Para ele, a Resolução 996 do Contran, que entrou em vigor plenamente este mês e trata do emplacamento de ciclomotores (limitados a 50 km/h e que exigem registro e habilitação), criou uma confusão perigosa nas ruas. “A reclassificação de veículos com acelerador como ‘autopropelidos’ — com até 1.000W de potência e velocidade máxima de 32 km/h, que não exigem CNH ou licenciamento — permitiu que equipamentos pesados e potentes ocupassem espaços destinados a quem é mais frágil. O problema hoje é que todo mundo está colocando a culpa nos equipamentos, nas bicicletas, mas a culpa está nas pessoas que os conduzem”, afirma.
Um dos pontos centrais da crítica de Pazos são as lojas que vendem “gato por lebre”, sem distinguir, de fato, o que é bicicleta elétrica e o que é veículo motorizado disfarçado. “O mercado inundou as ruas com veículos que possuem acelerador, sendo vendidos como bicicletas. A Resolução 996 criou uma segurança jurídica para os vendedores, mas uma insegurança para a população”, diz.
Conflito nas ciclovias e calçadas
A nova regra permitiu que autopropelidos com potência de até 1.000W circulem em ciclovias e, em certos casos, até em calçadas — desde que em velocidade reduzida. Para Pazos, isso ignora completamente a realidade das ruas. “É um absurdo. A bicicleta normal não pode andar na calçada, mas o autopropelido com acelerador, que pode pesar quase 200 kg com carga, tecnicamente pode. Isso gera um conflito potencialmente fatal em áreas com crianças, turistas e pedestres”, alerta.
“A solução passa pela redução da velocidade dos carros e pela separação rigorosa de espaços. Proponho que as calçadas sejam exclusivas dos pedestres e as ciclovias apenas para bicicletas convencionais e de pedal assistido. Calçada é para pedestre, ciclovia para bicicleta normal, e os autopropelidos devem ocupar as ruas”.

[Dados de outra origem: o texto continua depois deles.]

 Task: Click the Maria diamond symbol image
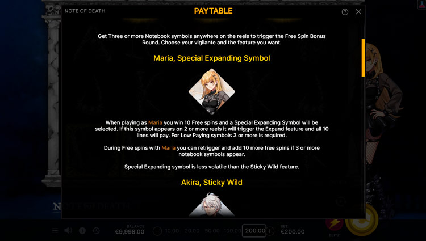click(212, 91)
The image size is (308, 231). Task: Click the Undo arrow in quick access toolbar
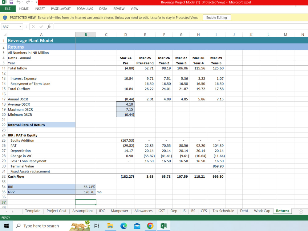pyautogui.click(x=18, y=2)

Além da infraestrutura, Pazos defende que a educação para o trânsito comece ainda na escola, citando o modelo europeu, onde crianças precisam de uma espécie de “habilitação” para pedalar. “Uma criança educada se tornará um adulto consciente. Hoje, o ciclista esportivo e o ciclista de mobilidade estão no limbo e, sem fiscalização punitiva, continuaremos contando acidentes. Houve um aumento de 702% em acidentes com veículos elétricos — de 274 para 2.199 registros — em comparação com o ano anterior”, afirma.
Em 2023, a Comissão fez um teste em Ipanema e no Leblon que transformou uma faixa de carros (junto aos prédios) em via exclusiva para bicicletas e autopropelidos, com o estacionamento deslocado para os canteiros centrais. “Foi um sucesso e minimizou conflitos, mas exige patrocínio para se tornar permanente, por causa dos custos operacionais”, conclui.